Avec son grand champ d’action, son épaisse cuirasse, le rayonnement des embrasures et son éperon sur le fleuve, le Fer à Cheval était puissant. Néanmoins, la faiblesse de sa façade, son acculement de souricière lui interdisaient le rôle de réduit suprême. La poterne nord, trop éloignée, ne prêtait point à la retraite. S’il y eut jamais un donjon dans le Château des Ducs de Bretagne, ce n’est ni la Tour du Fer à Cheval, ni la Tour de la Couronne d'Or, mais cet antique débris du XIVème siècle qui, tout chargé du dépôt des âges, domine encore le cavalier Saint-Pierre. Gardons lui donc le titre de Vieux Donjon que lui accorde Gérard Mellier dans son Histoire.
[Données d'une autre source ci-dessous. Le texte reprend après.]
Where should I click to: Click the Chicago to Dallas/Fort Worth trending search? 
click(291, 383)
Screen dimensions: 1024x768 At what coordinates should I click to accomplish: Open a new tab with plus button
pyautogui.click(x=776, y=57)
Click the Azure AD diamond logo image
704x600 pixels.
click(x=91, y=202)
Nantes : château des ducs de Bretagne

Nantes : château des ducs de Bretagne

Par le rempart de la Tour au Duc, parallèle au Pont de secours et accroché à son flanc, une garnison accablée dans ses murs, pouvait se défiler hors du Château et gagner les champs. Il flanquait l’extrémité des bâtiments explosés, protégeait l’appartement ducal. Construit probablement par Jean IV, sur le plan polygonal et avec l’appareil de granit uniforme en usage au XIVème siècle, ce Vieux Donjon, unique témoin du Château de la Tour Neuve, est un répertoire à peu près complet des modes fugaces dont chaque génération, dans sa poussée vers la vie, accable sa devancière.

A son faîte le XVème siècle a posé une nouvelle couronne de machicoulis, à en juger par le profil compliqué des consoles, tandis qu’au-dessous demeurait la vieille salle en coupole, dont une suite de claveaux plats forme les arêtes. La cheminée est ancienne ; mais, sous son manteau archaïque, on a introduit une seconde cheminée de style Louis XIV. Dans un réduit, à gauche, vous découvrez la mince nervure saillante du XVème siècle, puis, dans le haut de l’escalier, un balustre Louis XIII. Au premier, un encorbellement Renaissance, analogue à ceux du Petit Gouvernement, soutient l’âtre de l’étage supérieur. Les combles, baclés en torchis et chichement charpentés sur de vieux murs marqués d’une accolade gothique, ont dû être rapportés dans la misère finale du Grand Siècle. C’est l’époque où le pavillon du Lieutenant du Roi fut plaqué tant bien que mal contre la façade de la Tour.

Résumé et fin du Château Ducal, le Vieux Donjon ferme le cycle. Tout l’effort de sept cents années révolues s’encadre dans le synoptique de ses granits roses : la force, la beauté patiente, la décadence et les mutilations. Mais les derniers venus ont compris la leçon de ses pierres et goûté la splendeur d’un Palais qui arrêta émerveillés tant de passants royaux. Les vieilles murailles confessées rapportent peu à peu le passé. Des fouilles, entreprises par les services d'Architecture de la Ville et des Monuments Historiques ont dégagé la poterne de la Halle aux Engins sur la Loire, les fondements du Vieux-Logis, de la Tour des Espagnols, de la Tour au Duc et du Pont de secours. L’oeuvre pieuse de consolidation a commencé. Il faut souhaiter qu’elle se poursuive et nous rende un jour le Château des Ducs de Bretagne, de nouveau flanqué des sept tours et environné de toute part du miroir ami des eaux silencieuses. La France a tant gaspillé ses joyaux de famille qu’elle se doit aujourd’hui de conserver les plus beaux. Ce Château de Nantes placé en pendant au bas de la guirlande féodale que la Loire relie au travers des pampres de l'Anjou et des jardins de Touraine.